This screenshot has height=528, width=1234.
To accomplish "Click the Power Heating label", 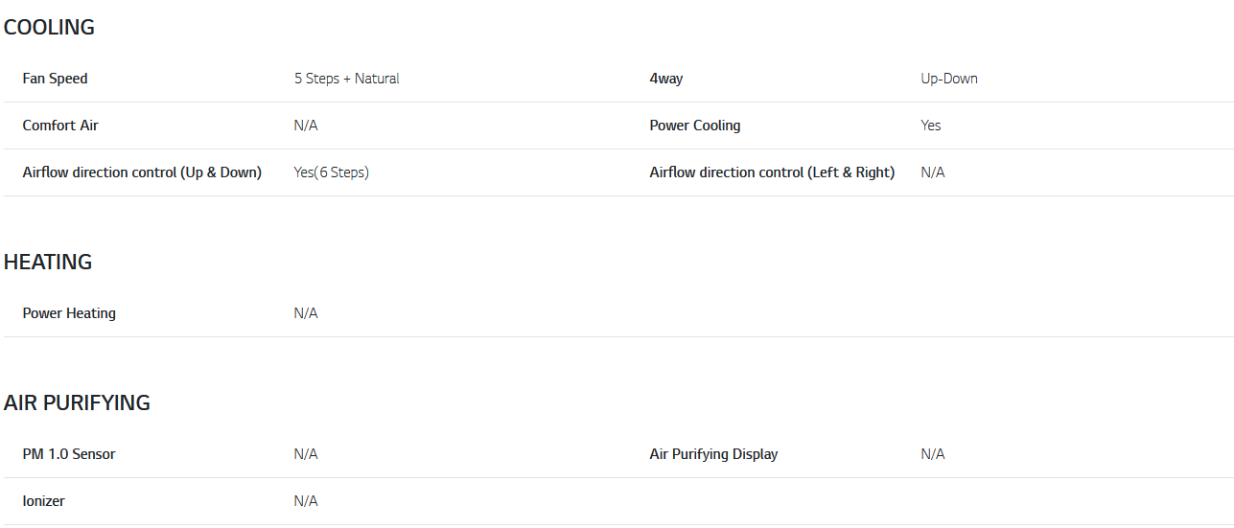I will (x=69, y=313).
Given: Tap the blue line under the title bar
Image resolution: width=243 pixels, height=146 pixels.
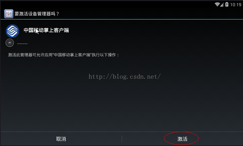Looking at the screenshot, I should (x=122, y=19).
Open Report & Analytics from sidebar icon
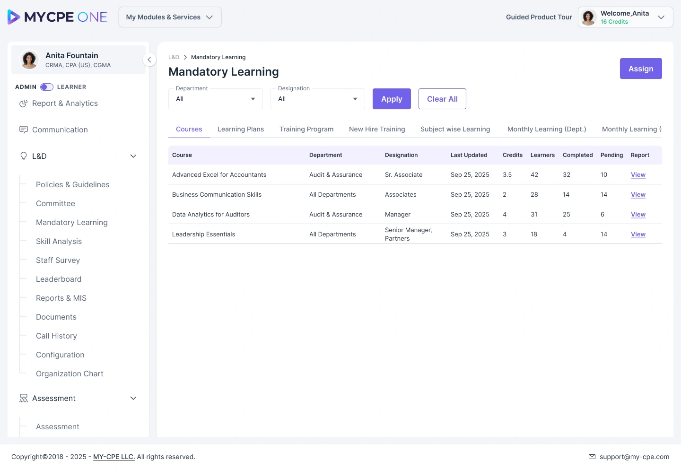The height and width of the screenshot is (469, 681). pos(23,104)
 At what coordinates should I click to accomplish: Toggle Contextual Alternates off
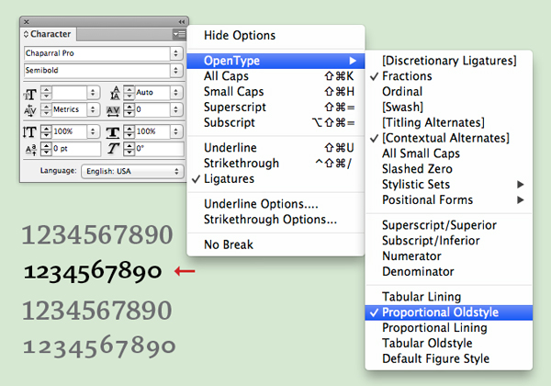(445, 138)
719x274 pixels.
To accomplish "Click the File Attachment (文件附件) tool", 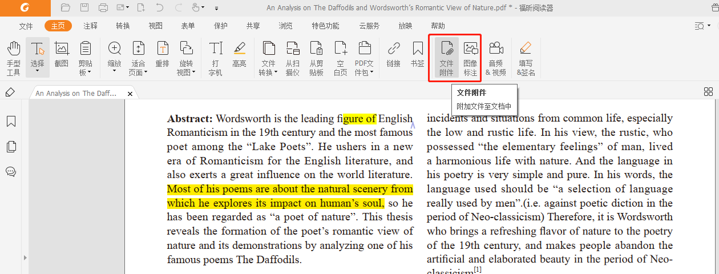I will coord(447,58).
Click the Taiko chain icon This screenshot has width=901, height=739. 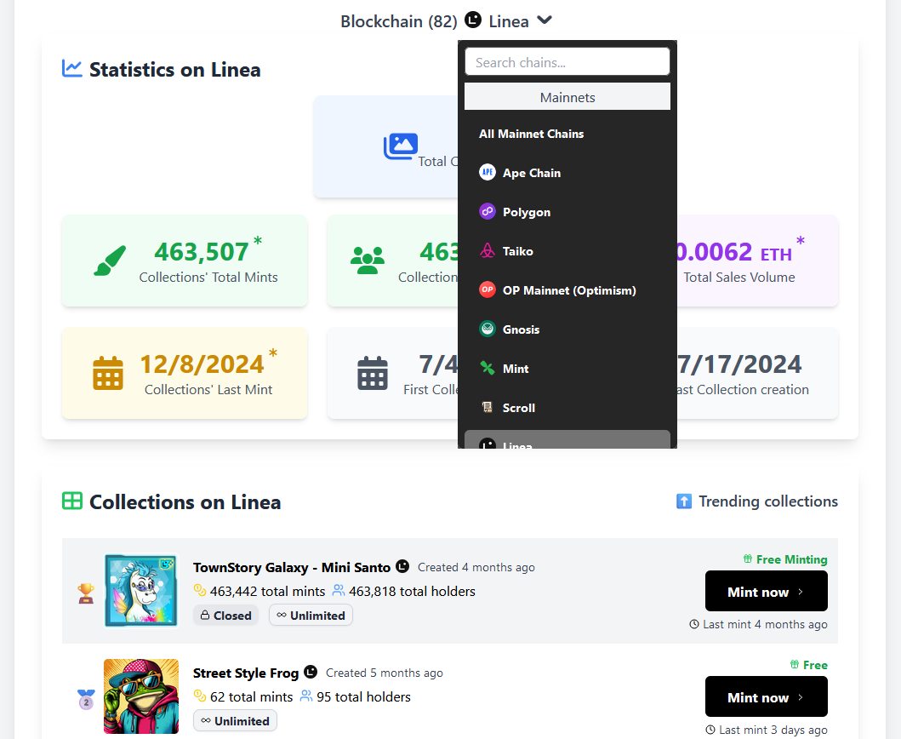click(488, 251)
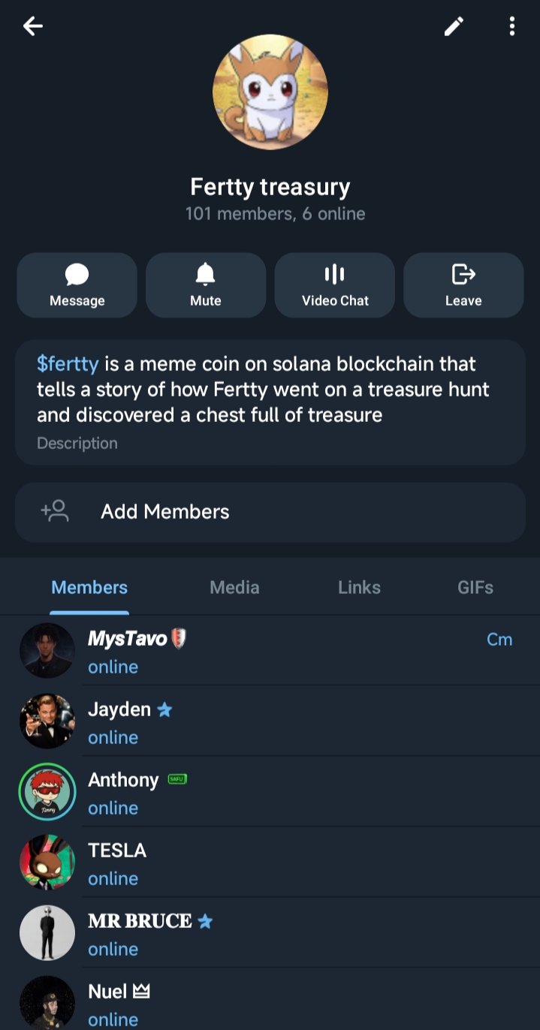Mute the group notifications
Screen dimensions: 540x1030
click(x=205, y=284)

What you are asked to do:
Write out exactly the lines above between the one with "Given: Tap the blue line under the title bar" and the one with "719x274 pixels.", inclusive, with pictures left out.

Exercise response:
Given: Tap the blue line under the title bar
Image resolution: width=243 pixels, height=146 pixels.
Looking at the screenshot, I should (x=122, y=19).
Open Report & Analytics from sidebar icon
The height and width of the screenshot is (469, 681). pos(23,104)
 At what coordinates should I click to accomplish: Toggle Contextual Alternates off
(445, 138)
719x274 pixels.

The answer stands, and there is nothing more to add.